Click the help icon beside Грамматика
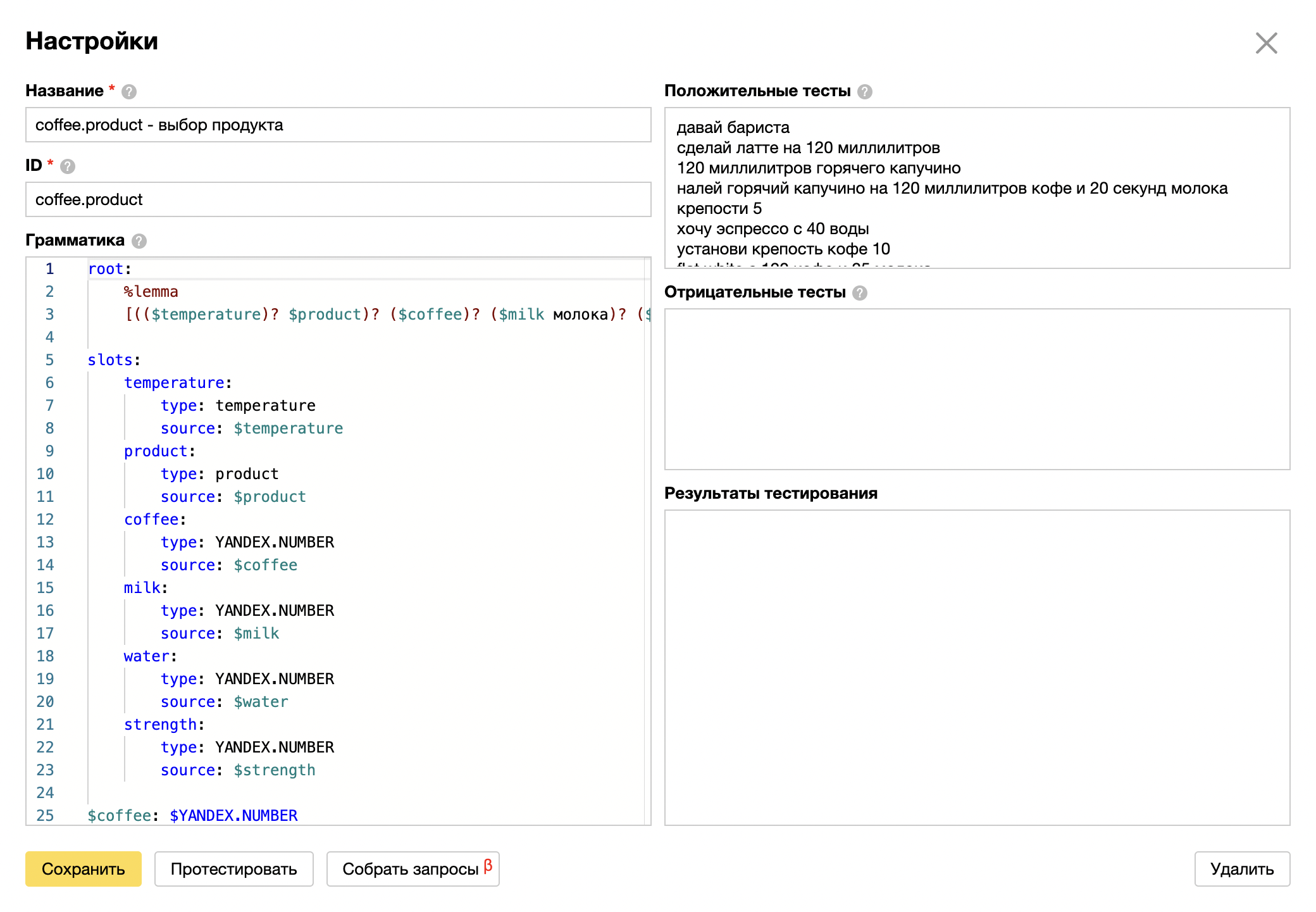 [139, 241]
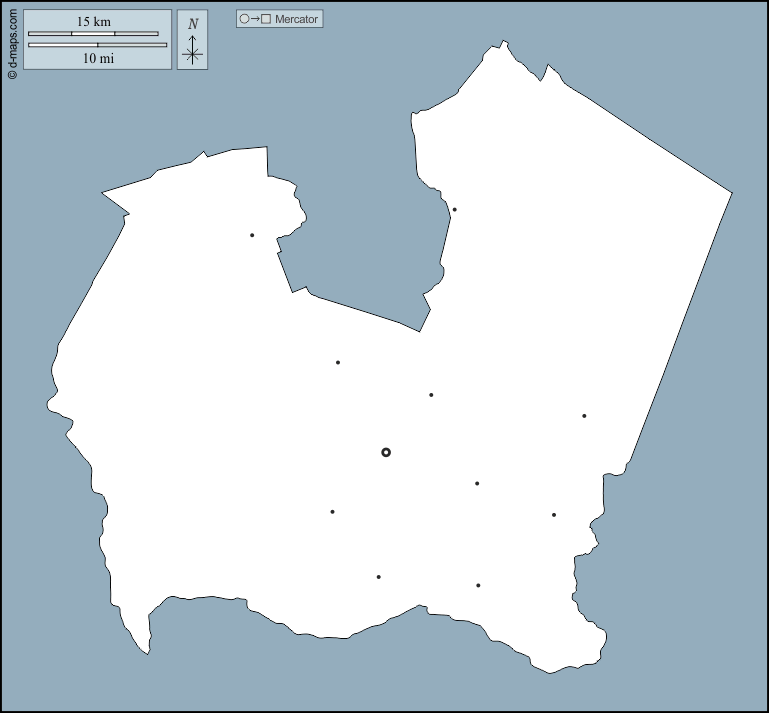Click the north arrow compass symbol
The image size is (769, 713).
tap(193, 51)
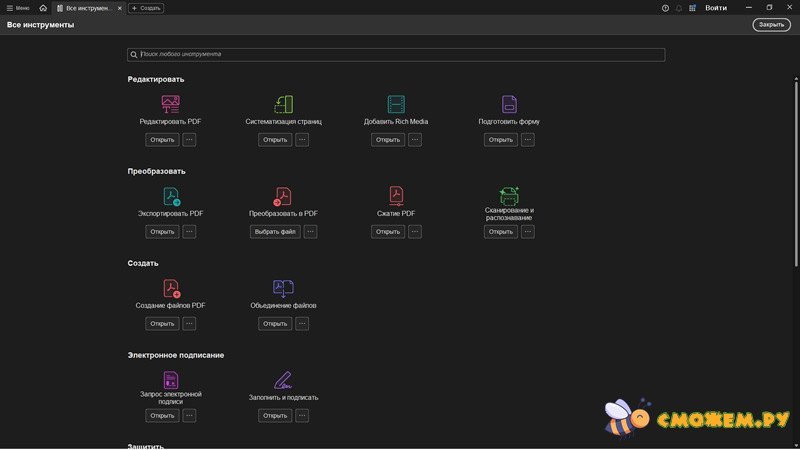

==

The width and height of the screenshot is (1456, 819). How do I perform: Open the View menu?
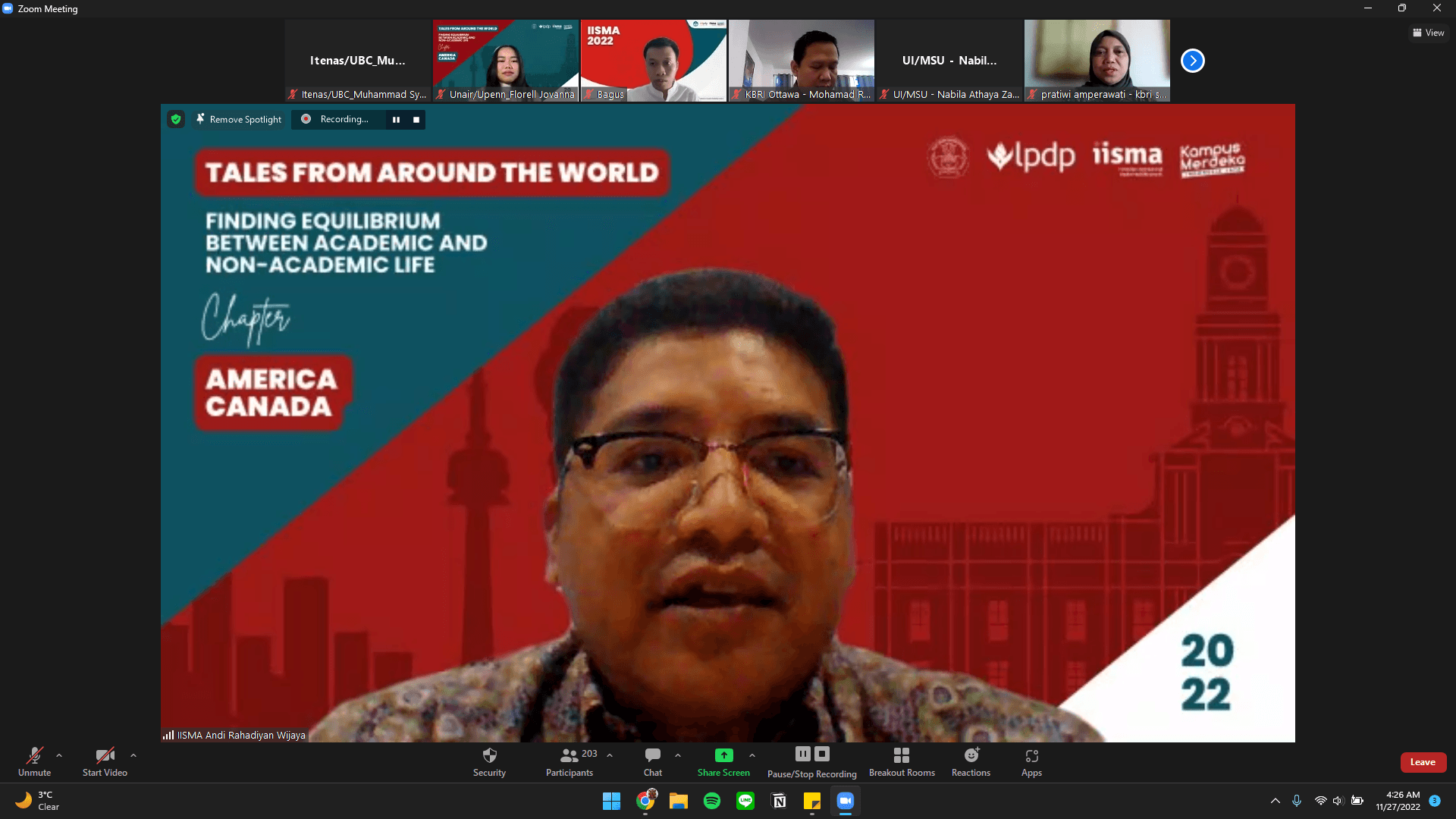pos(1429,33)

▶ **Stated exercise**: Recast the lines between the one holding "The width and" and the one holding "pos(1429,33)", inclusive, as a Markdown table with the columns Row and Line, skipping any blank lines. Leave the pictures out of the table.

▶ **Solved exercise**:
| Row | Line |
|---|---|
| 1 | The width and height of the screenshot is (1456, 819). How do I perform: Open the View menu? |
| 2 | pos(1429,33) |